JUIZ CONCEDE PEDIDO DE ADOLESCENTE PARA SUSPENDER CONTATO COM PAI BIOLÓGICO

Em uma decisão que comoveu o Brasil, uma adolescente conseguiu no Tribunal de Justiça do Mato Grosso do Sul (TJMS) suspender as visitas do seu pai biológico. O caso abre um precedente importante para os direitos das crianças e adolescentes, pois reconhece que eles têm a voz e o poder de decidir sobre suas próprias relações familiares, desde que demonstrem maturidade para tal.

O que aconteceu?

A menina, que não teve sua identidade revelada, alegou que nunca teve um relacionamento próximo com o pai biológico. Ela o acusou de abandono afetivo desde a sua infância, afirmando que ele nunca se preocupou com sua educação, bem-estar ou demonstração de carinho. Inclusive, em um episódio marcante, o pai a ignorou em um shopping quando estava com sua nova companheira.

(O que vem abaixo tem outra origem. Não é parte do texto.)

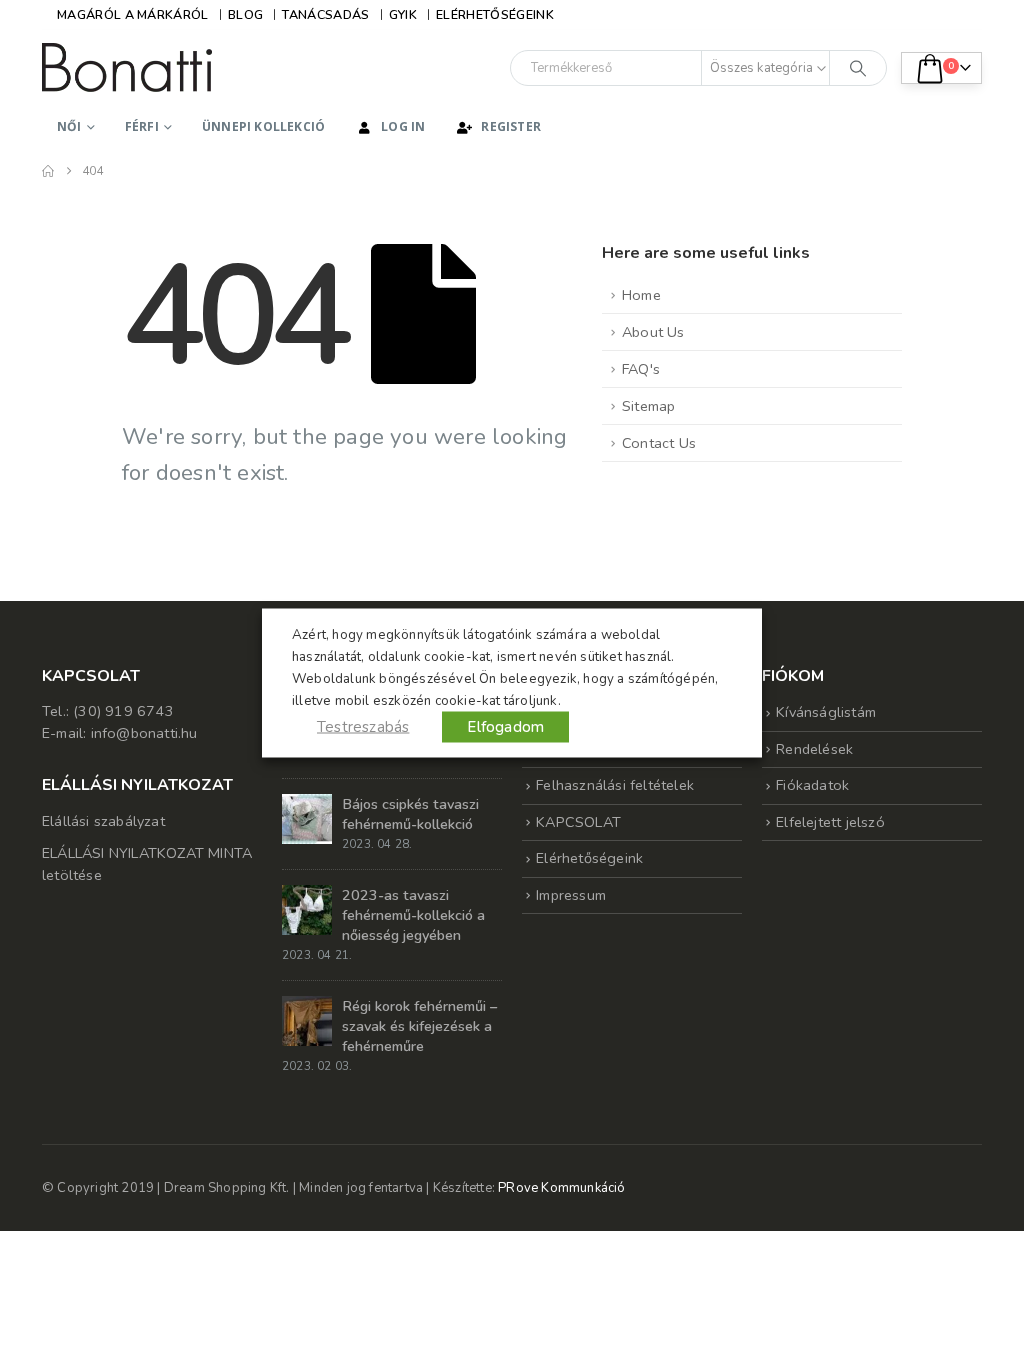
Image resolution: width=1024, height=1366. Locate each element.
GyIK (403, 14)
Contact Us (659, 443)
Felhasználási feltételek (615, 785)
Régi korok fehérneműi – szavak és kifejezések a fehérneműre (419, 1026)
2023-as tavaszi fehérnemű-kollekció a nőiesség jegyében (413, 915)
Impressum (571, 895)
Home (641, 295)
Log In (403, 126)
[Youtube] (934, 15)
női (69, 126)
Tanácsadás (325, 14)
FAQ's (641, 369)
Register (511, 126)
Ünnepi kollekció (263, 126)
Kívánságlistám (826, 712)
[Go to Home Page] (48, 171)
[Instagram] (967, 15)
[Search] (858, 68)
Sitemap (648, 406)
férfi (142, 126)
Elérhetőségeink (495, 14)
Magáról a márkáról (133, 14)
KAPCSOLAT (578, 822)
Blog (245, 14)
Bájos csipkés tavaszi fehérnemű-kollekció (410, 814)
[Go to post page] (307, 818)
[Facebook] (901, 15)
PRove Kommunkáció (561, 1188)
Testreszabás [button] (363, 727)
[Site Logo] (127, 68)
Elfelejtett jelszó (830, 822)
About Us (653, 332)
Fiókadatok (812, 785)
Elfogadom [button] (505, 727)
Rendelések (814, 749)
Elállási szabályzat (103, 821)
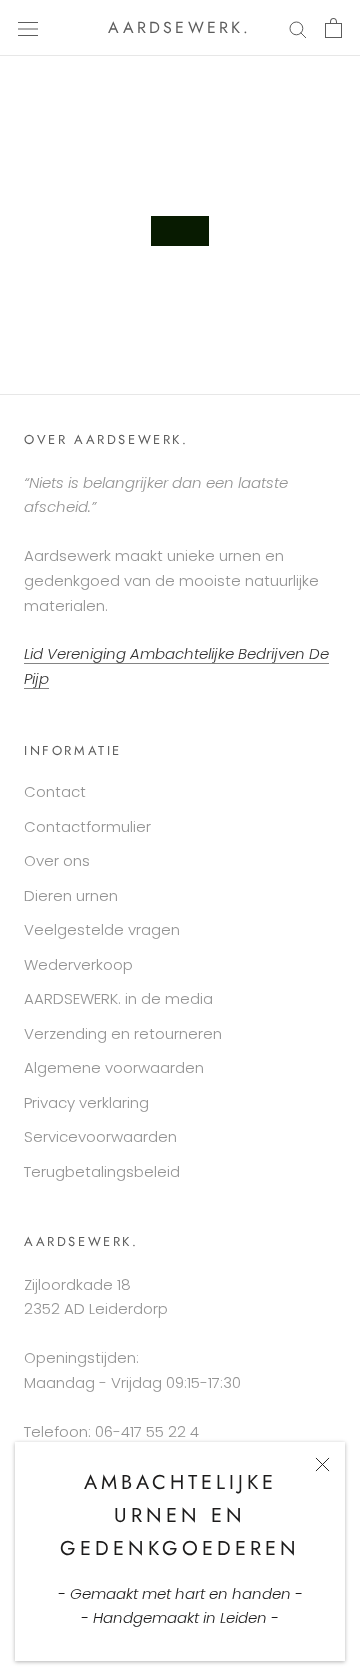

Inconformada com a situação, a adolescente, representada por sua mãe, recorreu à Justiça para impedir as visitas do pai. O juiz inicial determinou que as visitas fossem retomadas, mas a menina não se sentia segura e confortável com essa decisão. Por isso, ela recorreu ao TJMS, buscando reverter a decisão.

A decisão do TJMS: priorizando o bem-estar da adolescente

Ao analisar o caso, o TJMS deu razão à adolescente. O tribunal reconheceu que, aos 14 anos, ela já possuía maturidade suficiente para discernir o que seria melhor para o seu desenvolvimento e felicidade. Foi considerado que a retomada das visitas com o pai biológico, após tanto tempo de abandono, poderia causar sofrimento emocional à menina e ser prejudicial à sua saúde mental.

O magistrado que analisou o caso ressaltou que, apesar do pai biológico ter o direito de ver a filha, nesse caso específico, o direito da adolescente à sua saúde mental e emocional se sobrepõe. “Há um direito de maior importância em questão, que é a preservação dos direitos da adolescente”, afirmou.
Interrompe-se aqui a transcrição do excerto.